QUOTED PASSAGE:
The World Through a Champion’s Eyes
Dr. Kerry Spackman has built a career on extreme performance. Over the years, his work has taken him into the orbit of four Formula One teams, the All Blacks, Olympians and billionaire business figures, placing him inside worlds that, at first glance, seem to share little in common in terms of the skills, environments and metrics involved. But beneath the obvious differences, there are shared factors – certain ways of thinking, perceiving and responding that push performance to its outer edge.
Spackman is also particularly attuned to these less obvious qualities – the factors beyond training and talent. He is a cognitive neuroscientist, engineer, award-winning mathematician, inventor and performance specialist who has spent years studying outlier success in high-pressure environments where the margins are small and the consequences are vast.
A lot of this experience and insight culminates in his new book, The Winner’s Formula. “I did the first book, The Winner’s Bible, and I had zero expectations for it really,” he says. “It was just a book that people said I should write, and I wrote it. And the thing that’s really surprised me over time is that I am still getting people email me ten years later saying that that little book changed their lives.” This time, he says, the expectations are different. “This one I’ve put a lot more effort into. I’ve really thought about it a lot more.”
Rather than starting with the usual motivational tropes, Spackman set the foundation for the book with a more forensic question.

PROVIDED INFORMATION:
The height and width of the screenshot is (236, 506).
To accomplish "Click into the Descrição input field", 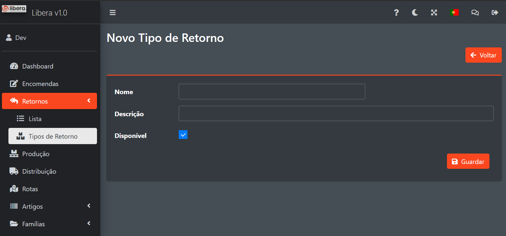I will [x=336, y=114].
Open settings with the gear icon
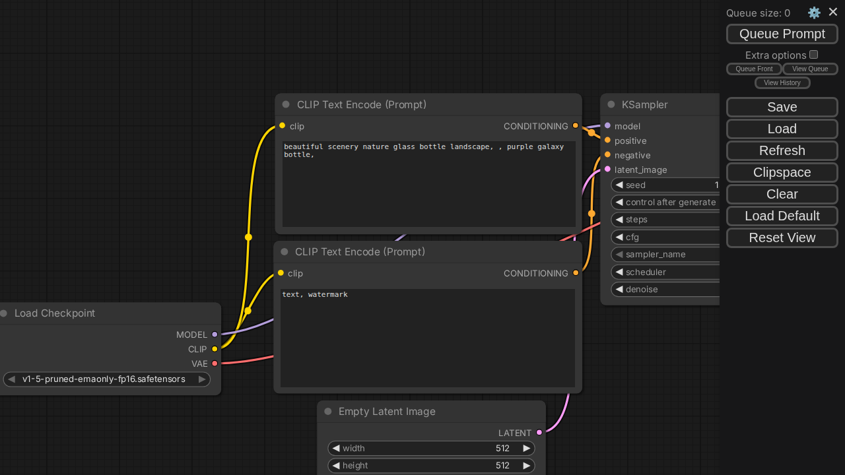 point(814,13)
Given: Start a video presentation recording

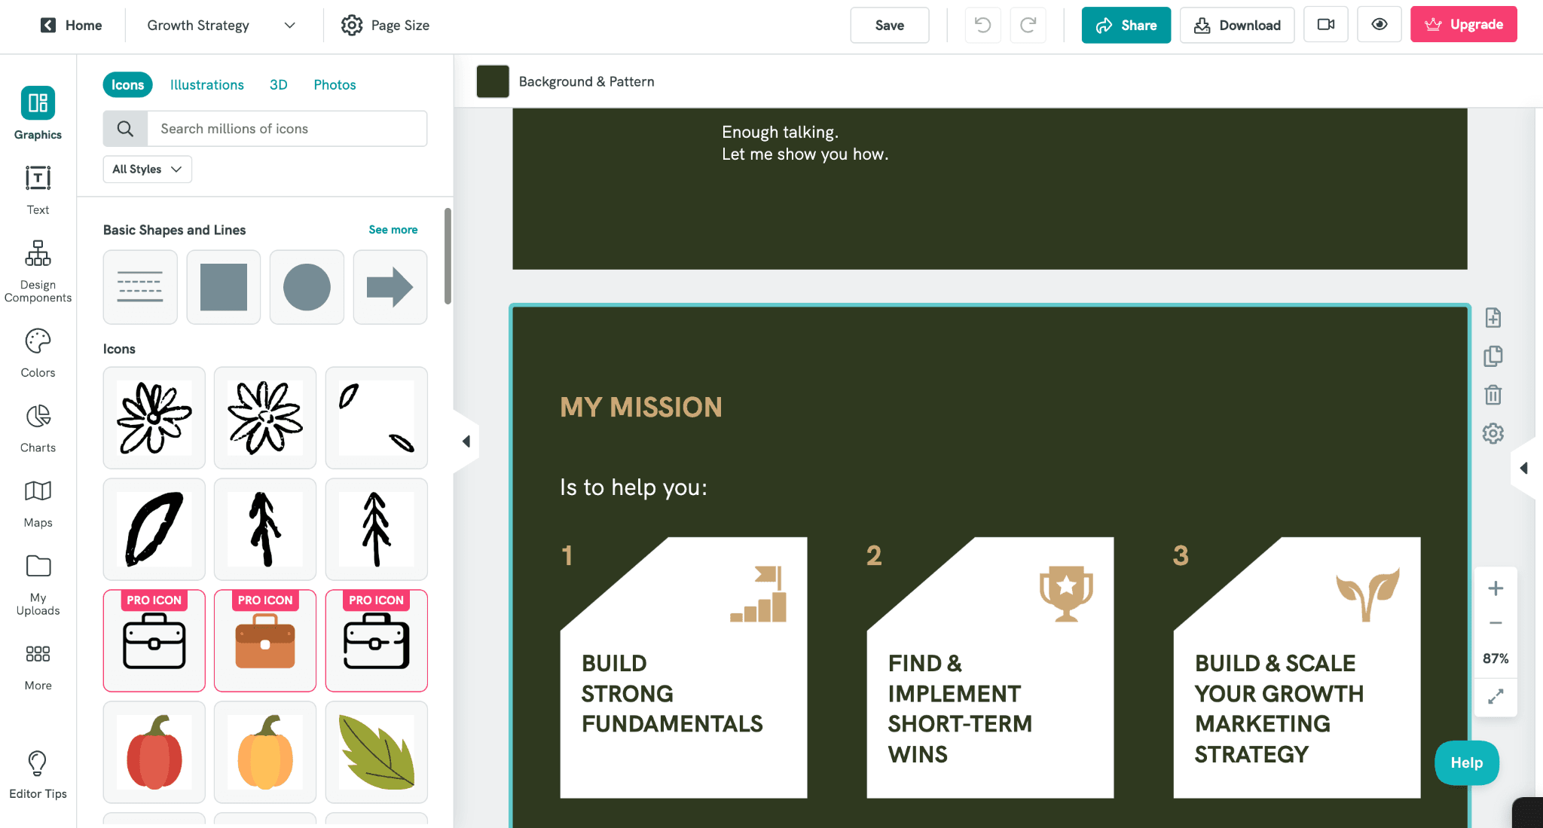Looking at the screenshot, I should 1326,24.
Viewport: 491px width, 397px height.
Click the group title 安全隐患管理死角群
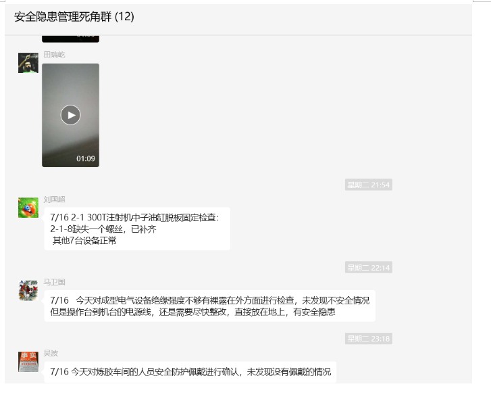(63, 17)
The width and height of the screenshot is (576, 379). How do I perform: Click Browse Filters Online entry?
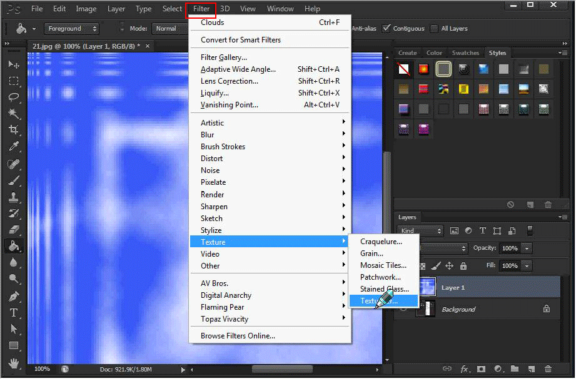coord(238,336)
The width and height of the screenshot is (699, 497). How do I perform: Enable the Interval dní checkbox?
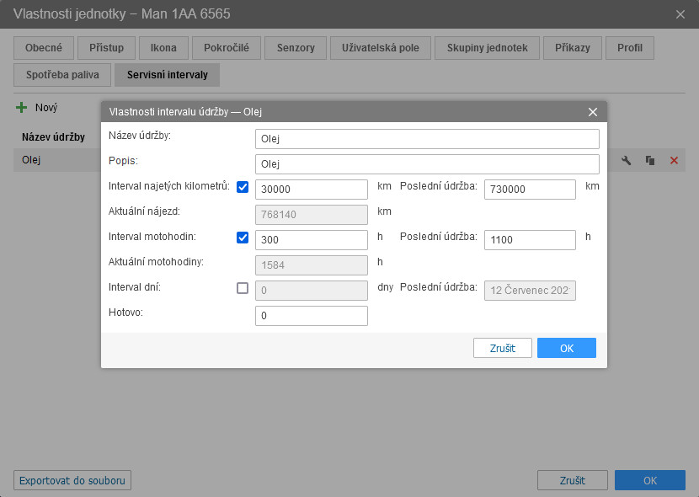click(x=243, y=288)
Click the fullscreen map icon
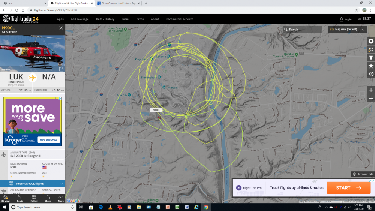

* * *

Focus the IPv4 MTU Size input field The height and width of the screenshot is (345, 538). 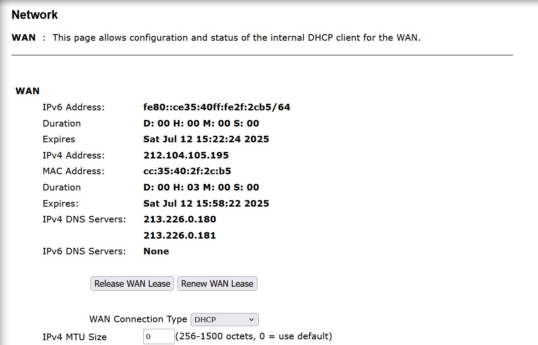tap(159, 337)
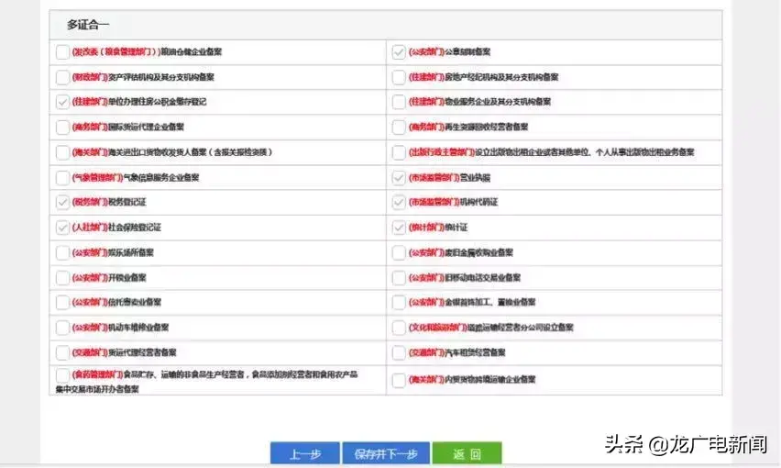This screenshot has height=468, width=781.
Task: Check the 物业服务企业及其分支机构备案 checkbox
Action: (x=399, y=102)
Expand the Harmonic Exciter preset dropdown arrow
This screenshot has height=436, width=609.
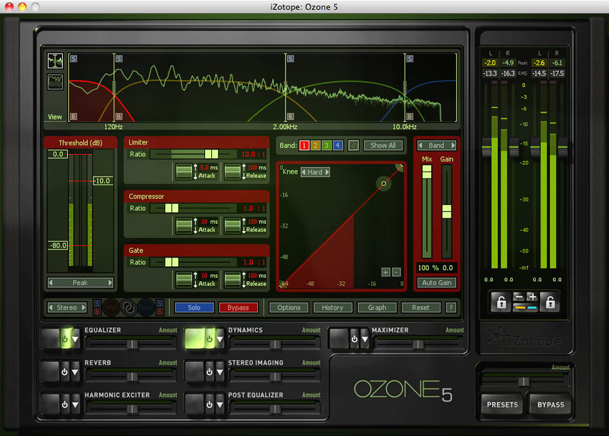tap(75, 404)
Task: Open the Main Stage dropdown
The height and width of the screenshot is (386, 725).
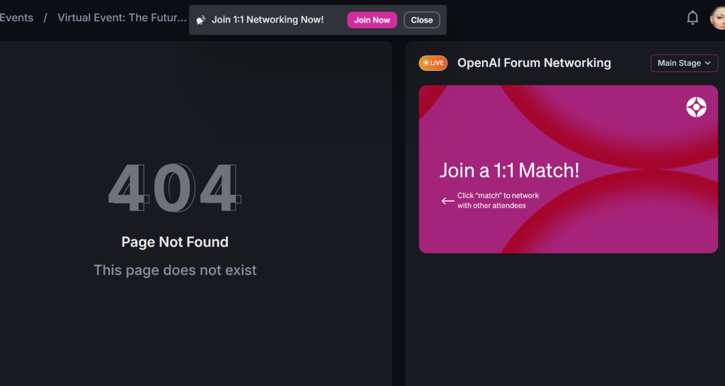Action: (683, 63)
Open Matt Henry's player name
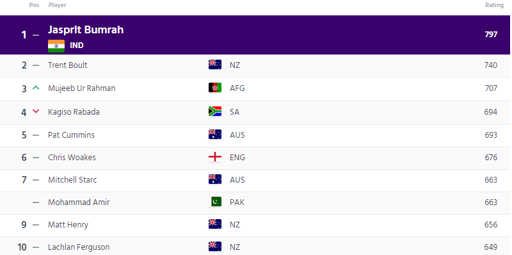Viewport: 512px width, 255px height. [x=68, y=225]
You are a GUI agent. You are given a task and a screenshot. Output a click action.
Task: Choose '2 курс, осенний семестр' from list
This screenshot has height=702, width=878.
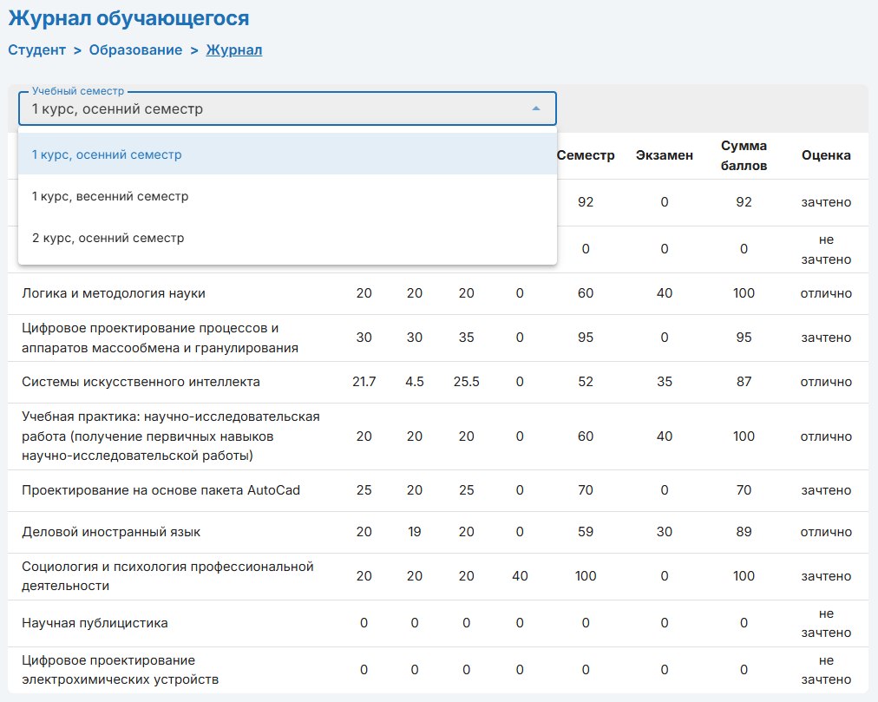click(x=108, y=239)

SET PROBLEM A:
Reproduce the stretch of the article on Kerry Spackman from "A lot of this" through "more forensic question.".
SET PROBLEM B:
Pick up the article on Kerry Spackman after its last sentence and keep writing it.

TASK RESULT A:
A lot of this experience and insight culminates in his new book, The Winner’s Formula. “I did the first book, The Winner’s Bible, and I had zero expectations for it really,” he says. “It was just a book that people said I should write, and I wrote it. And the thing that’s really surprised me over time is that I am still getting people email me ten years later saying that that little book changed their lives.” This time, he says, the expectations are different. “This one I’ve put a lot more effort into. I’ve really thought about it a lot more.”
Rather than starting with the usual motivational tropes, Spackman set the foundation for the book with a more forensic question.

TASK RESULT B:
“If you approach a human as a machine, how would you optimise it?” he asks. This also led him to look at the mismatch between how the brain has evolved and the world it now has to operate in. “The brain is, as you know, made up of so many different modules – the logical circuits, the emotional circuits, and so on,” he says. “And a lot of those are optimised for thousands of years ago when we were hunter-gatherers, and they’re not optimised for modern society.” For Spackman, that is the real challenge. “The world has changed vastly quicker than we can evolve, and that is a big problem.”
Conventional self-help narrative suggests that if you want something badly enough and if your belief is strong enough, you can will your way there. Spackman is not buying that.
“Motivation is a two-edged sword,” he says. “If I’m highly motivated to be heavyweight champion of the world, that’s going to end up in disaster. You look at me, I’m not big enough to take on any boxer. So blind motivation on its own can be dangerous.”
He is not saying motivation does not matter, but there is more to the formula. “That’s where I think a lot of self-help books sell a dream that is unreal. The dream is, you know: believe it and it’ll happen. Dream it, and it’ll be there. Try hard enough, and you’ll get there. And it’s not necessarily the case.”
A lot of Spackman’s thesis is built on the concept that elite performers are not just working harder. They are perceiving differently. One of his favourite examples is Novak Djokovic’s returning serve. “A champion like Djokovic can tell, reliably, forehand or backhand, before the ball is even hit,” he says. “Now, the reason they can do that is they are paying attention to things that nobody else is paying attention to. They see details that nobody else sees. And that’s a skill set.”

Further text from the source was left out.